Roseanne announced that she is seeking the Green party nomination. Barr filed paperwork with the Federal Election Commission last month, according to the LA Times.
If elected the actress says she will institute European style, single-payer health care within the first 100 days of her term and forgive all credit card and mortgage debt.
Ok, I will now pause for more rolling of the eyes.
The last I heard, Roseanne was living in Hawaii where she was running her own nut farm. On second thought, maybe should she would be a good candidate. Then I started to put together a list of reasons why she would be better than Romney, Gingrich, or Obama.
10. I would rather have a President Roseanne than a “President Newt” or “President Mitt” and that says a lot.

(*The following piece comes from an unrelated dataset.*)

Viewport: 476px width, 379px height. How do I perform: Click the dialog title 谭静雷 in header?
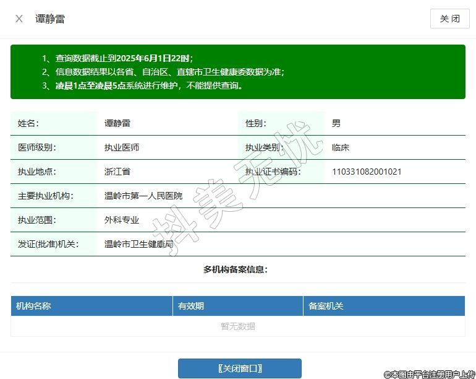pyautogui.click(x=50, y=19)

9. With a female president, a black president wouldn’t seem like as much of a big deal.
8. The debates and every future state of the union speech would likely be entertaining.

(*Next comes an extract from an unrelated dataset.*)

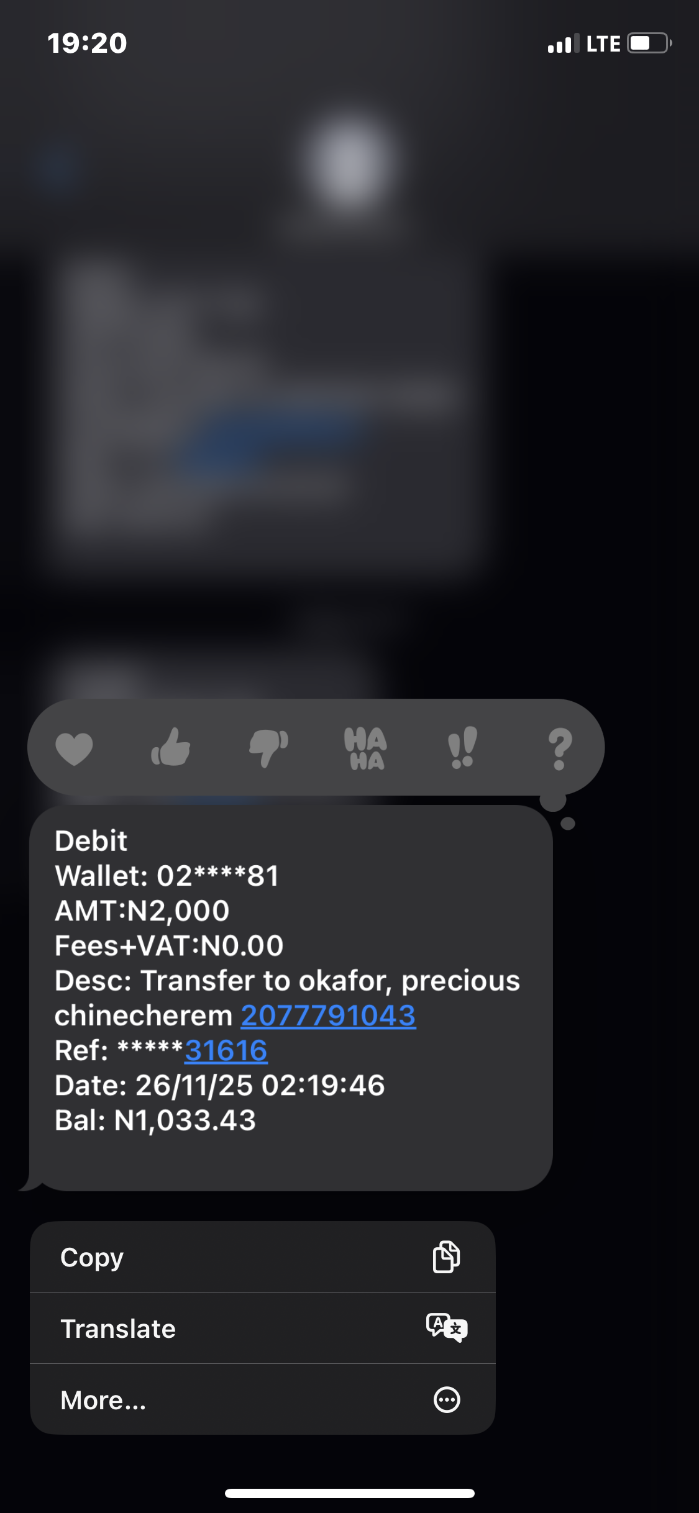The image size is (699, 1513).
Task: Tap the ellipsis circle icon
Action: [447, 1399]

7. Maybe Tom Arnold would be Secretary of State.
6. Roseanne might be wealthy but I don’t think she is “Romney wealthy.”
5. School lunches would now consist of macadamia nuts. *see note above about her running a nut farm
4. Late night talk show comics will forever have material, every night for the life of their show.
3. Roseanne would make everyone address her as “Domestic Goddess” instead of president.
2. A comedian in office would be either a really good idea or a really bad one.
And the number one reason why Roseanne should be president?
1. She has experience running a nut farm. Perhaps she is actually qualified to run Washington.
The real story here is probably the fact that people like Roseanne likely are smart enough to know that by doing this, they have little to no chance of actually winning. They do this to gain attention for the issues important to them.
The Huffington Post reminds us that Barr used the language of the Occupy Wall Street movement during her announcement on Thursday, calling on the 99% of Americans to help power her cause. She’s long been identified as a populist figure; her sitcom “Roseanne,” which ran from 1988 to 1997, offered a refreshingly realistic look at working-class life at a time when TV shows like “Dallas” and “Dynasty” were peddling high-end glamour. Barr is now developing a new sitcom at NBC called “Downwardly Mobile,” set in a mobile home community.
Roseanne Barr has had a history of having a temper with her staff of her TV series, meaning she has fired people very easily. Perhaps for politics, that would be a good thing? Who knows? We’ll see how this thing plays out—I bet Romney and Gingrich aren’t really sweating it.